The drum solo for Bookaboo is executed by Alex Toff, who also operates the puppet's arms during the drum solo. During the performance, Alex Toff wore a Lycra-chrome green body-fitting suit, and he described the experience as the most unconventional session he had ever been part of.

Some of the songs featured on the show include:

- "Bookaboo's Book Blues": Bookaboo sings a blues song.
- "Sausages": Growler expresses his passion for sausages through rock music.
- "Hey You Make Some Noise" is an anthem that includes the line "If you rock with the pups, then you're part of the band".
- "Life on the Road" is a ballad reflecting on the experiences of being on tour.

==Merchandising==
A pop-up book titled 'Pup Idol', featuring a sound chip, is published by Walker Books in the United Kingdom and Australia. Additionally, Walker Books publishes two stories about their touring experiences, "Puppies in the Pound" and "Dogs in Disguise," along with two activity books in the United Kingdom and Australia. DVDs of the show can be obtained in the United Kingdom through Abbey Media and in Australia through Fremantle.

==Background==
In November 2008, ITV announced the commissioning of a series that combines live action and animation to promote literacy among children and adults in the United Kingdom, in support of the National Year of Reading 2008. The series, titled Bookaboo, was commissioned by Emma Tennant, Controller of CITV and ITV3. It is created and produced by Lucy Goodman and directed by Lucy Goodman and Ian Emes from Happy Films. Tennant also serves as the executive producer for ITV.
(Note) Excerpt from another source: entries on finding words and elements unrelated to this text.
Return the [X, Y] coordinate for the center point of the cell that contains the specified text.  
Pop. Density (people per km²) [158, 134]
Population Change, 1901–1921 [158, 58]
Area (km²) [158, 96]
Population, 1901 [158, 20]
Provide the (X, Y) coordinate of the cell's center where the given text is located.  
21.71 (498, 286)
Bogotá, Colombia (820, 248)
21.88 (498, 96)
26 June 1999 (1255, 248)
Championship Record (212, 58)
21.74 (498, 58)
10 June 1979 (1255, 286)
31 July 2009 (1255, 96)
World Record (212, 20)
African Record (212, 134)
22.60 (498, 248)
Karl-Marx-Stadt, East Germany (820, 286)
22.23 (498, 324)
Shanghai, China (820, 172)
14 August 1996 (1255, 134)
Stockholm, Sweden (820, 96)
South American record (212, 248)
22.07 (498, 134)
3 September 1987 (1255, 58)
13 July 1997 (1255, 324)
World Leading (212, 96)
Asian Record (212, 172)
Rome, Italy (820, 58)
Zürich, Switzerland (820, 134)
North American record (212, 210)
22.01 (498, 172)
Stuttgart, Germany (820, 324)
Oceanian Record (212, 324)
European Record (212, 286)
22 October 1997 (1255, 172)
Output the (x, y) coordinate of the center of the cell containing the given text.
The thirteen-part series premiered on 2 March 2009, on the CITV channel. Initially, it was broadcast three times a day, every weekday at 12:15, 15:20, and 17:45.

In January 2009, ITV announced additional elements to accompany the series, including the Bookaboo Book Club online, live events, and in-store promotions. The show received the Preschool Live Action BAFTA at the 2009 British Academy Children's Awards. A second series, which introduces Bookaboo's bandmates, Growler and Paws, began airing on 1 November 2010, on both the CITV digital channel and ITV.

==Awards and nominations==
The first series of Bookaboo received the Children's BAFTA Award for 'Best Pre-School Live Action' programme in 2009. The second series also won the same award in 2011. In 2009, Lucy Goodman and Ian Emes were nominated for an RTS award. Bookaboo went on to win the 2010 Broadcast Award for Best Children's Programme and the 2010 International Prix Jeunesse Award in Munich. In 2012, Bookaboo was honored with a British Animation Award in the mixed media category and was a finalist in the Children's Choice category. In 2017, Bookaboo was nominated for five Daytime Emmy Awards and received the Parent's Choice Silver Honour Award.